Homeland Security and Auburn Create Food Defense Program

Sept. 7, 2016
Food is one of 16 “critical infrastructure” sectors considered so vital that their incapacitation or destruction would seriously hurt the country.

The Dept. of Homeland Security has designated 16 “critical infrastructure” sectors considered so vital that their incapacitation or destruction would seriously hurt the country. One of these sectors is food and agriculture, and for that reason the Auburn University Food Systems Institute (AUFSI) has created a website (www.aufsi.auburn.edu/fooddefense) with information about corporate defense, ranging from cyber security and operational security to threat intelligence, logistics security, and personnel and perimeter security.

“The food production, processing and distribution systems, whether wholesale or retail, are potential targets that must be hardened rapidly or eventually suffer the consequences,” says Bob Norton, a veterinary biologist who chairs AUFSI’s food and water defense working group.

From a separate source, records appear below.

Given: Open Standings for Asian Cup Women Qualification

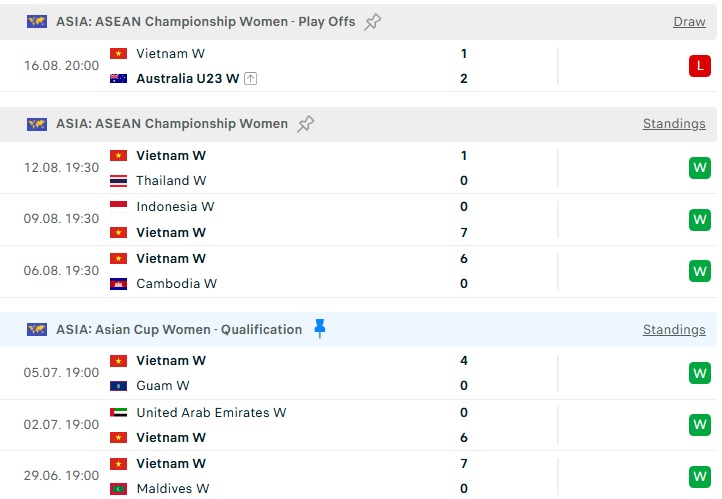Looking at the screenshot, I should pyautogui.click(x=674, y=330).
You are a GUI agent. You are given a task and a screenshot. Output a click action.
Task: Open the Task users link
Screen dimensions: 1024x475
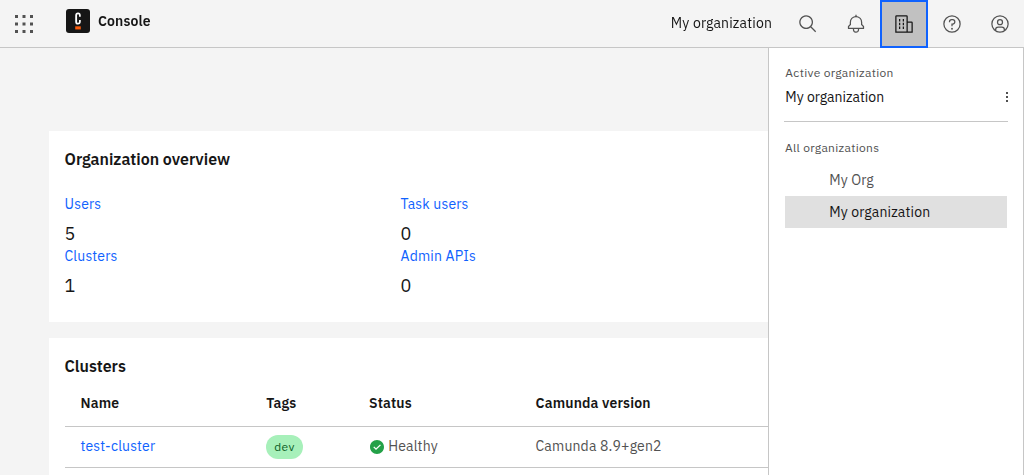[434, 204]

Norton said representatives from key industries would be involved in the working group to ensure their concerns are adequately considered and that practical solutions are discovered through collaborative problem solving.

“Business cannot depend on the government,” he says. “Brand is everything in this highly competitive economy, and a company not capable of protecting the consumers of its products is a company likely not long for this world.”